Les 08
(2017)

Spuikokers werden ontwikkeld tijdens de late middeleeuwen om het teveel aan water af te voeren door dijken heen. Al snel werden ze met een klep uitgerust welke dicht ging als het buitenwater hoger kwam te staan. Dus onbruikbaar bij vloed.

Er werd eerst met schepraderen gewerkt omdat het uit te malen water nog niet zo hoog hoefde te worden opgevoerd. Toen het land verder inklonk en lager kwam te liggen begon men met een tweede molengang en soms zelfs met een derde of vierde. De tonmolen was al wel bekend maar als deze te groot wordt gemaakt wordt hij te zwaar om al het water te dragen en gaat doorhangen waardoor hij niet meer kan draaien.

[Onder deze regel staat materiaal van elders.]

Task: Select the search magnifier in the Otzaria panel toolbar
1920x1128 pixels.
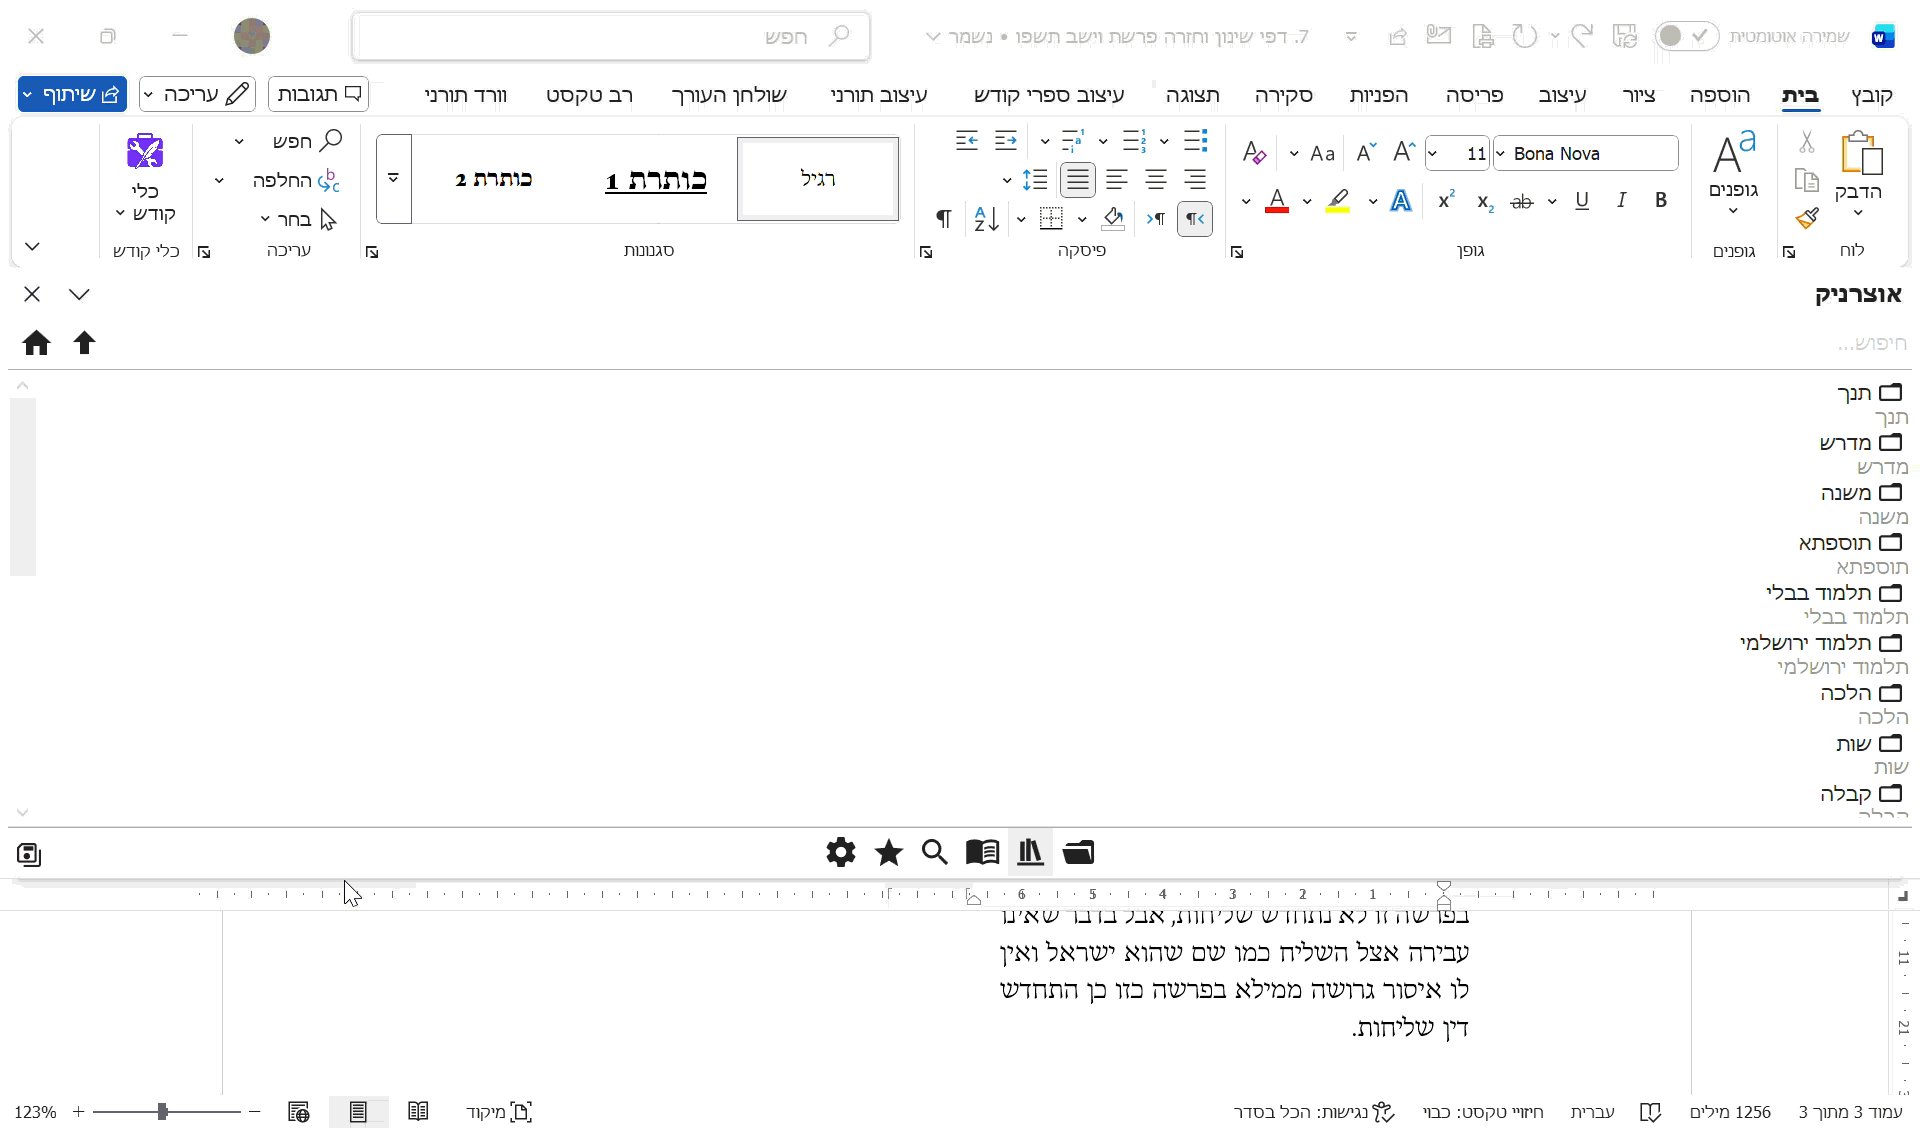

Symon Hulsbos heeft de tonmolen verder ontwikkeld, hij liet de ton weg en ontwierp een halve buis waarin de vijzel kon draaien. Er hoefde nu dus alleen maar water te worden opgeschroefd.

Een scheprad kan water tot ongeveer 1,5 m. opvoeren. De vijzel wel een meter of 4. Daarmee wordt het aantal molens, nodig voor het drooghouden van een diepe droogmakerij, aanmerkelijk verminderd dus kostenbesparend.

Spuikokers werden ontwikkeld tijdens de late middeleeuwen om het teveel aan water af te voeren door dijken heen. Al snel werden ze met een klep uitgerust welke dicht ging als het buitenwater hoger kwam te staan. Dus onbruikbaar bij vloed.

Een molengang bestaat uit een aantal, meestal scheprad, molens, nodig om een polder droog te houden. Aangezien een scheprad niet meer dan ongeveer 1,5 m kan opvoeren moesten er, zeker voor de polders die steeds verder inklonken (en nog steeds), nieuwe onder-, tussen- en bovenkolken worden aangelegd waarop water kon worden uitgemalen om uiteindelijk in de boezem te worden uitgeslagen. De benamingen zijn poldermolen, ondermolen, middenmolen, bovenmolen. Deze molenviergang is overigens wel de meest uitgebreide. Meestal hield het bij twee of drie gangen wel op.

Uitmalen: water uitslaan op de boezem (de ringvaart om de polder). Bij sommige polders hebben molens ook een inmaalcircuit en dit wordt gebruikt als er te grote droogte ontstaan in de polder.

Er zijn schepradmolens, vijzelmolens en molens met een centrifugaalpomp (Dekkerpomp).

De meeste vijzelmolens komen voor in Friesland, Groningen en Noord-Holland omdat in de twee noordelijke provincies pas later begonnen is met drooghouden van de polders en de vijzel al ingeburgerd was. In Noord-Holland zijn vrij veel schepradmolens vervijzeld om met minder molens toe te kunnen. In Zuid-Holland waren de polders minder diep en kon het scheprad het water wel aan.

Een houten scheprad bestaat uit 4 kruisarmen (tevens hoofdschoepen), 4 hoekzwaarden met eraan vast de tussenschoepen en aan de buitenrand zit er dan nog een metalen (vroeger houten) gording om de boel bij elkaar te houden. Het ijzeren scheprad bestaat uit een sintelstuk (2 delen die aan elkaar vast zitten), en daaraan vast zitten de ijzeren schoepen, al dan niet gebogen, ook weer onder een hoek, met aan de buitenzijde weer een gording om de boel bij elkaar te houden

De schoepen van het scheprad zitten onder een hoek omdat ze dan een betere vulling van het scheprad realiseren vooral bij lage waterstanden. De hoek kan maximaal 48° zijn.

Het weidemolentje en de tjasker hebben een opvolger gekregen met het 4-bladige Bosmanmolentje. Dit molentje is ontwikkeld door dhr. Bosman, hij gebruikte hiervoor o.a. het differentieel van een A-Ford. Buiten zo af en toe even smeren behoefde dit molentje helemaal geen bediening, hij drukte zichzelf uit de wind als het te hard waaide en kwam ook weer terug. Ook als het gewenste peil werd bereikt drukte hij zich uit de wind en weer bij als het nodig was. Hiertoe zat er een extra windvaan aan bediend door een vlotter. Vooral in Zuid-Holland en Zeeland hebben er honderden gestaan. Ze worden nog steeds in Nederland gemaakt en geëxporteerd over de hele wereld. De vlucht van de Bosman molen: 3-3.60 meter. De uitenden van de wieken gaan met 100 endjes (odeklonjeregel): V x E x 0,047123 = 3,60 x 100 x 0,047123 = 17 km/u.